ANNEXINS I AND II VERSUS β2-GLYCOPROTEIN 1 AS BRIDGING MOLECULES IN THE PHAGOCYTOSIS OF APOPTOTIC CELLS
Open Access
- Author:
- Fan, Xiaoxuan
- Graduate Program:
- Biochemistry, Microbiology, and Molecular Biology
- Degree:
- Doctor of Philosophy
- Document Type:
- Dissertation
- Date of Defense:
- March 21, 2006
- Committee Members:
- Robert Allen Schlegel, Committee Chair/Co-Chair
Andrew Thomas Henderson, Committee Member
Avery August, Committee Member
Andrea Marie Mastro, Committee Member
Mary J Kennett, Committee Member - Keywords:
- β2-glycoprotein 1
annexins
phosphatidylserine
phagocytosis
T lymphocytes - Abstract:
- Phosphatidylserine (PS) has been found on apoptotic cells and macrophages. PS on both cells is required for phagocytosis. It was asked whether bivalent annexins, which bind PS in a Ca2+-dependent manner, could bridge the target cell and macrophage. Monoclonal antibodies (mAbs) against annexins I or II bound to a variety of live phagocytes. Apoptotic Jurkat T lymphocytes and human peripheral T lymphocytes, but not apoptotic thymocytes, were stained by anti-annexin I but not II. Pretreatment of macrophages with mAbs to annexins I or II inhibited phagocytosis of apoptotic targets.
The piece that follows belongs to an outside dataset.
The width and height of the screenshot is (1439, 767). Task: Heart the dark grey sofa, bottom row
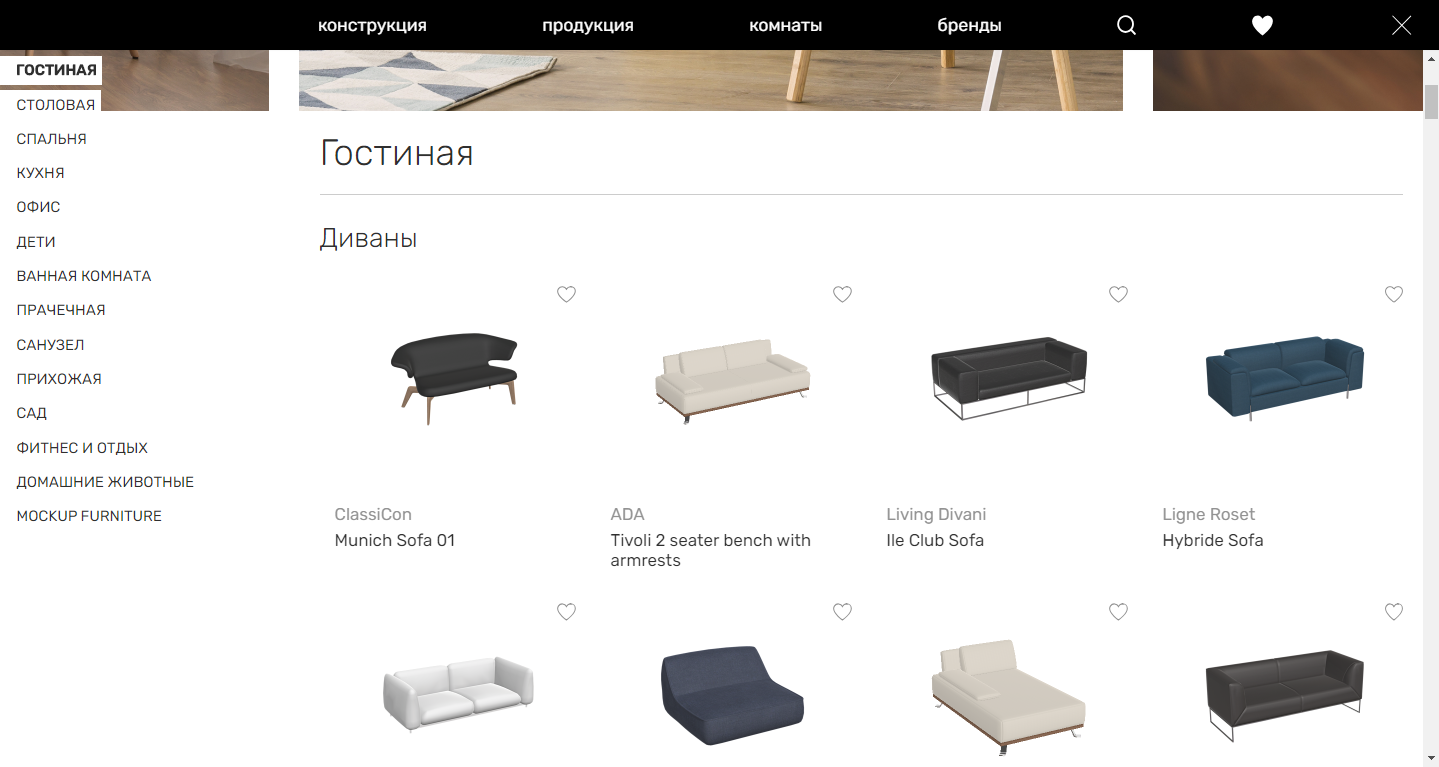click(1394, 611)
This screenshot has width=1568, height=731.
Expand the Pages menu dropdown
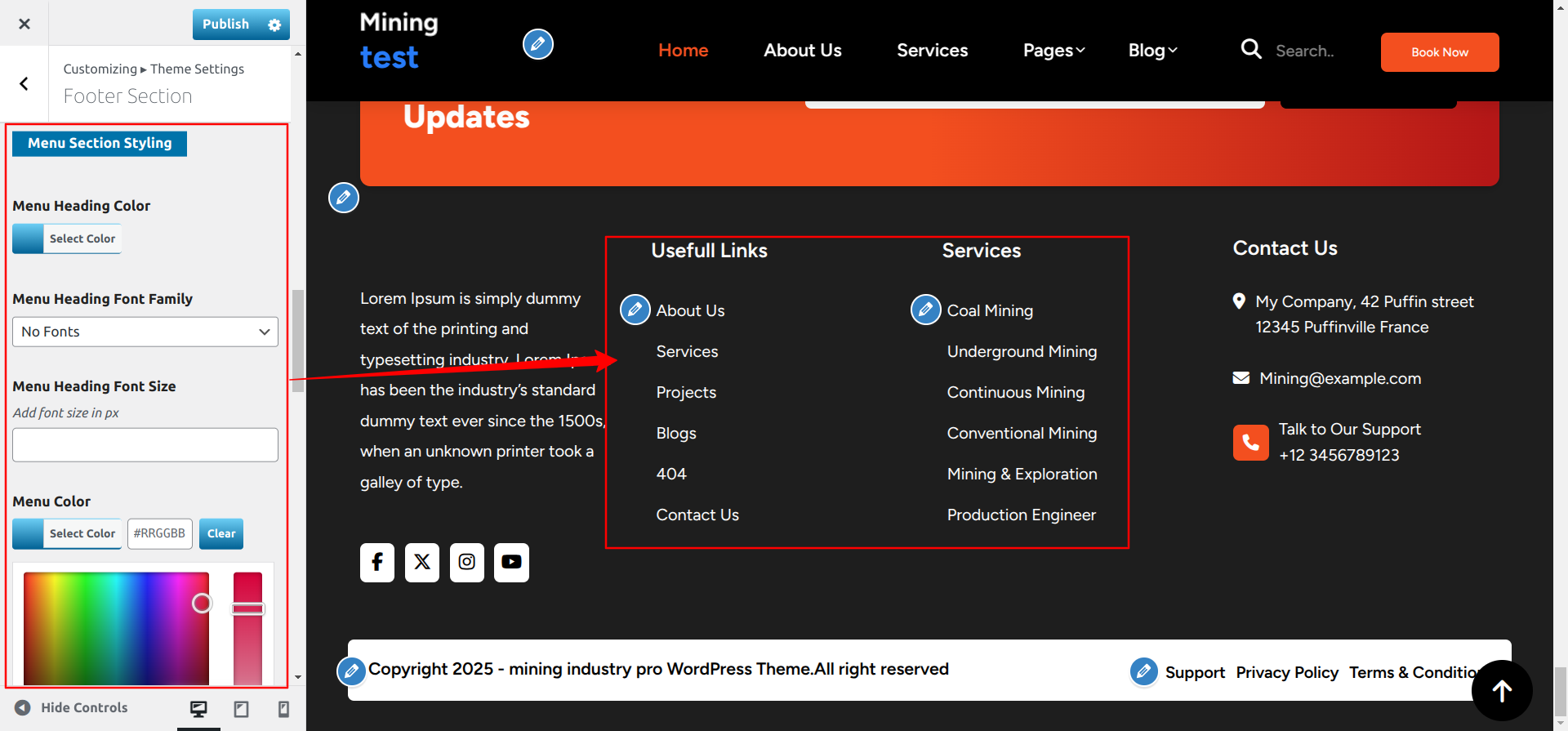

Pretreatment of apoptotic thymocytes had no effect, while pretreating Jurkat cells with anti-annexin I or removing annexin I with EGTA was inhibitory. EGTA could not remove annexins from macrophages, suggesting that annexins bind to a receptor rather than PS on macrophages. Annexin bridging is vectorial, since annexin is bound to PS molecules on targets but not on macrophages, suggesting annexins serve as both ligand and receptor in promoting phagocytosis. Whether exogenous annexins could bind to apoptotic targets and enhance phagocytosis was also tested. Purified annexins I and II were found to bind to apoptotic thymocytes. In their presence, phagocytosis was inhibited or unaffected depending on the concentration of annexins, suggesting that exogenous annexins can mask PS on apoptotic thymocytes required for phagocytosis. Phagocytosis of apoptotic Jurkat cells, which have both endogenous annexin I and free PS on their surface, was also inhibited by exogenous annexins I, II, or V, suggesting that free PS is essential for recognition and phagocytosis, even if annexin I is already present on the target cell surface. The PS-binding protein, β2-glycoprotein 1 (β2GP1), has also been suggested as a bridging molecule in the phagocytosis of apoptotic thymocytes. β2GP1 in human serum was found to bind apoptotic thymocytes and apoptotic Jurkat cells, and this binding was independent of the presence of annexin I on the apoptotic targets. Surprisingly, β2GP1 was also found to be present normally on the surface of macrophages. However, neither β2GP1 on apoptotic cells or on macrophages appears to play a role in phagocytosis of apoptotic target cells.